According to a study published in Medicine and Science in Sports and Exercise, aerobic and weight-bearing exercises are both linked to better bone health — but weight-bearing exercises increase bone density more effectively. Aerobic exercise without resistance training isn't enough to protect your bones.
Comprehensive weight training workouts stress your skeleton in a way that strengthens your hip bones, spinal cord, and wrist bones. These are all crucial bones to preserve in old age since they're more likely to fracture or break. You can use a range of equipment to add resistance to your workouts, such as dumbbells, kettlebells, barbells, or resistance bands.
Strength training boosts bone density in a spot-specific manner. In other words, if you focus on bicep curls and other arm exercises exclusively, you'll build more bone density in your arms. Thus, to build up more bone density throughout your body, it's important to strength train both the upper body and lower body equally.
High-impact aerobic activities like running, jumping, and aerobic dance help you build bone density because they also put extra weight on your bones. It's your own body weight against gravity, but it results in high levels of impact on your bones. Adding one or two days of high-intensity cardio training into your workout routine each week can help bolster your bone health.
Plyometric jumps use your own body weight against gravity to build explosive power in your leg muscles. The impact of squat jumps, lunge jumps, and even jumping rope stimulates bone formation in your entire lower body.
Aerobic dance isn't as intense as plyometric jumps, but it can involve some jumping. Zumba, jazz, salsa, and other dance styles can challenge your bones with the impact of fast-moving steps.
Tennis, volleyball, basketball, and other sports can strengthen your bones. Be sure and wear supportive shoes when playing sports to prevent injuries.
Eating for Bone Health
Nutrients for bone building come from a well-rounded diet that incorporates plenty of protein, as well as all your essential micronutrients.

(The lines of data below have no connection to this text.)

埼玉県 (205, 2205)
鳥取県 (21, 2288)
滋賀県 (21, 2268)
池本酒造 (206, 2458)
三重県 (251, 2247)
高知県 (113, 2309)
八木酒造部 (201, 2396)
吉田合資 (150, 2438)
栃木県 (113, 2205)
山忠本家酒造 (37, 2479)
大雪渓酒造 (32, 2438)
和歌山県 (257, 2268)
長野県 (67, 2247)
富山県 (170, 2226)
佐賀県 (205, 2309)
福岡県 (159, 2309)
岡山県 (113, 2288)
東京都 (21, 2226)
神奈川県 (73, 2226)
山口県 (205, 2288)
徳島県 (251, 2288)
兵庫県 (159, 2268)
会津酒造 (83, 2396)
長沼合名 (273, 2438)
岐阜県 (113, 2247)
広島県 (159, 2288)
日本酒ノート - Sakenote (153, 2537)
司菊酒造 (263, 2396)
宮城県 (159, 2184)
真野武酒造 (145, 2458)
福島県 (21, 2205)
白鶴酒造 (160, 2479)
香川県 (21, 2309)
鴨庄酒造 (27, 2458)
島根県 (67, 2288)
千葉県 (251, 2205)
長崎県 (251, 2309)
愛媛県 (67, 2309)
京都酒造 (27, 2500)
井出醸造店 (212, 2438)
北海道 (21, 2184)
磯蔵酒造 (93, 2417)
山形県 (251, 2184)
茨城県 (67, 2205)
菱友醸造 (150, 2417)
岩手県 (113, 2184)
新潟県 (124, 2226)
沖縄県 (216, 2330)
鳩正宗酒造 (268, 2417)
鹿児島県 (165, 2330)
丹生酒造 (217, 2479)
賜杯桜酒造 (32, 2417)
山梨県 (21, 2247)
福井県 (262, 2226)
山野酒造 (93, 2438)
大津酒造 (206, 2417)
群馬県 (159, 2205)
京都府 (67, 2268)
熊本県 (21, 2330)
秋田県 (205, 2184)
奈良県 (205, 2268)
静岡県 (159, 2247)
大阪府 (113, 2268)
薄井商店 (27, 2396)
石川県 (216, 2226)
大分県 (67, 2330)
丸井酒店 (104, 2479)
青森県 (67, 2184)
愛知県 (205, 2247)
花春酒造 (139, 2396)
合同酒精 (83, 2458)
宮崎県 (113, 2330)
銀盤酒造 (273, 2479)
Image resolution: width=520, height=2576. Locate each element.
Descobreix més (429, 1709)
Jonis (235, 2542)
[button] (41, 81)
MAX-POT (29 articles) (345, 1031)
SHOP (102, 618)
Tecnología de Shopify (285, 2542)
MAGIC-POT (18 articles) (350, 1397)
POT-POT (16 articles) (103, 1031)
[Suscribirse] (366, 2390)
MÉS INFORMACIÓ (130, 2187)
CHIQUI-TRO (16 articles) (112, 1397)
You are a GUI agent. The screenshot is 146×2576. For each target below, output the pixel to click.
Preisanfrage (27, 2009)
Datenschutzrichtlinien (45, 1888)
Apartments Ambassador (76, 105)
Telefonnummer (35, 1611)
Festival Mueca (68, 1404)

More specifically, here's what your bones need:
- The minerals calcium and phosphorus are deposited into bones to remineralize them. These are the minerals that make up your bone's density.
- Vitamin D converts to a hormone called calcitriol, which absorbs calcium from the intestinal tract. Without enough vitamin D, your bones can't get the calcium they need from your diet. MTS Nutrition Vega-D3 is a good choice, check it out here.
- Protein builds the matrix of bone tissue that holds bone mineral deposits in place. According to studies on postmenopausal women, who have the highest risk for osteoporosis, higher protein intakes are linked to a lower incidence of hip fracture.